Submitting updates for inclusion into GEOS-Chem

  1. First download the GEOS-Chem source code and run directories
  2. Add your modifications into the code
  3. Test your code thoroughly and make sure that it works.
  4. Contact the GEOS-Chem Support Team and your Working Group leaders to request that your changes be included in the standard code.
  5. Send the GEOS-Chem Support Team your code updates.
    • We ask that you provide the Support Team with a Git patch file with your revisions. This will minimize errors in the code transfer process.
    • Be sure to include the following:
      1. The Git patch file
        • Please include the name of the parent commit. This is the commit that immediately preceded where the patch was made.
      2. Data files in COARDS-compliant netCDF format
      3. Documentation such as
        • A brief summary of the update for posting on the GEOS-Chem wiki
        • A description of how the update affects model output
        • The reference paper
        • README files
  6. The GEOS-Chem Support Team will add your changes to the standard code.
    • Your update will be benchmarked with a 1-month full-chemistry simulation.
    • Upon completion of the 1-month full-chemistry benchmark, you will be asked to view the output from the simulation and fill in a Benchmark Assessment Form.
    • The 1-month full-chemistry benchmark results must be approved by Model Scientist Daniel Jacob and the GEOS-Chem Steering Committee before the benchmark simulation is approved.
  7. If the update is for an offline chemistry simulation (e.g. CO2, CH4, Hg), then a further benchmark may be conducted by the appropriate Working Group.
  8. 1-year full-chemistry benchmark simulations will be conducted by the GEOS-Chem Support Team before the version is officially released to the GEOS-Chem user community:
    • The GEOS-Chem Support Team may run one or more 1-year full-chemistry benchmarks (global 4° x 5° grid). The GEOS-Chem Steering Committee must approve the 1-year benchmark results before the version is released.
    • The Nested Model Working Group will performed a North-American Nested Grid benchmark simulation, in order to ensure that all software updates made for the forward model do not affect the nested model.

--Bob Yantosca (talk) 17:02, 3 November 2016 (UTC)

GEOS-Chem coding tips

As a new GEOS-Chem user, you will more than likely be adding your own modifications to GEOS-Chem. The following sections contain some helpful hints pertaining to source code style and management.

Coding style

In order to improve the readibility and appearance of the GEOS-Chem source code, we ask all users to conform to the GEOS-Chem Style Guide. The readability of your code can be greatly enhanced by simple steps, like adding white space between words and by indenting DO loops and IF statements.

The more comments, the better!

It is good practice to add copious comments to your source code. This will make sure that current and future GEOS-Chem users will be able to understand the modifications that you have added.
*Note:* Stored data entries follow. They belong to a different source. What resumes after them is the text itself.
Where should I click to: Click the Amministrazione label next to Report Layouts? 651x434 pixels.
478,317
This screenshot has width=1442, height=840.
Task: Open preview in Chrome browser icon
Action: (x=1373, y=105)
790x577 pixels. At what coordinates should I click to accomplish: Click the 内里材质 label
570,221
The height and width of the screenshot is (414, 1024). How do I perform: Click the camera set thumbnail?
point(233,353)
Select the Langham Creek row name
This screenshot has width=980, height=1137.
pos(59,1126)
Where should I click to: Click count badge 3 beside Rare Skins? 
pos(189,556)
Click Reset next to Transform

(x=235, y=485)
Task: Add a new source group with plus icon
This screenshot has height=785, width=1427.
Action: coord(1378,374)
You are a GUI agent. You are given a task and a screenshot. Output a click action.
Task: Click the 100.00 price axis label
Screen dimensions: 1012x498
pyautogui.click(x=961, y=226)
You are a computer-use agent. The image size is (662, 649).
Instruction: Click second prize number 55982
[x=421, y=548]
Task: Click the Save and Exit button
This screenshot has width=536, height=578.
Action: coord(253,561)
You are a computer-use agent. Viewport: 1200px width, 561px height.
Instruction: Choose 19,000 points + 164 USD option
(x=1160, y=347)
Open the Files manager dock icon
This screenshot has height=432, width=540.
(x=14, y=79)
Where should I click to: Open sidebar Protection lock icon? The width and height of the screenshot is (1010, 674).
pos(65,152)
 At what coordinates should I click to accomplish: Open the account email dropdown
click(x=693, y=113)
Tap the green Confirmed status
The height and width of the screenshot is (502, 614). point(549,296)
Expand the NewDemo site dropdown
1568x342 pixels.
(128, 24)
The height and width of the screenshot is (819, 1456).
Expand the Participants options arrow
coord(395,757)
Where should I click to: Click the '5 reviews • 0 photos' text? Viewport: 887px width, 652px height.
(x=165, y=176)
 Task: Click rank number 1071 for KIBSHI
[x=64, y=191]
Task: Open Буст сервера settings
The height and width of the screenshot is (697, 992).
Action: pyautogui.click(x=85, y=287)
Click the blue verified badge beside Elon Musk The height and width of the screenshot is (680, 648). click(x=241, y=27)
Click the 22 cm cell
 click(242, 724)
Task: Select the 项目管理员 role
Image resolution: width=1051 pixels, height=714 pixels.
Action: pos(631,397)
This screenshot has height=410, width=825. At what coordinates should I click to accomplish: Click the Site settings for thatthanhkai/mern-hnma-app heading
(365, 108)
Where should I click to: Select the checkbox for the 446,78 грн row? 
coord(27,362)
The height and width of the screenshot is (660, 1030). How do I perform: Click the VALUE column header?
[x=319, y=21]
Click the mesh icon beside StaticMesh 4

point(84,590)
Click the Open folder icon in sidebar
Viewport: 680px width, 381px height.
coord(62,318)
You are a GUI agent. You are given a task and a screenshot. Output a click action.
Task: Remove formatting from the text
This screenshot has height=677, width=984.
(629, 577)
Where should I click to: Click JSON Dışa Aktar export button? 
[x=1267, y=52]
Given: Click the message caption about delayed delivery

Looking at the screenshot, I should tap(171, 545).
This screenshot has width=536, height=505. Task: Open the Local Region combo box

Keep in mind that many GEOS-Chem users (including the GEOS-Chem Support Team) will probably not be as familiar with your specific area of research as you are. While most users will probably get the "big picture" of what you are doing, they will be less knowledgeable about the little details (i.e. why does this reaction rate have a value of X, why is this parameter set to Y, why was this IF statement deleted, etc.). Providing sufficient source code documentation will eliminate any such guesswork.

Automatic documentation with ProTeX

Protex is a useful Perl script that can strip information from a standard Fortran document header and save that to a LaTeX file. The LaTeX file can then be converted into both PostScript and PDF output. (Protex was developed at the Goddard Space Flight Center by Arlindo Da Silva, Will Sawyer, and others.)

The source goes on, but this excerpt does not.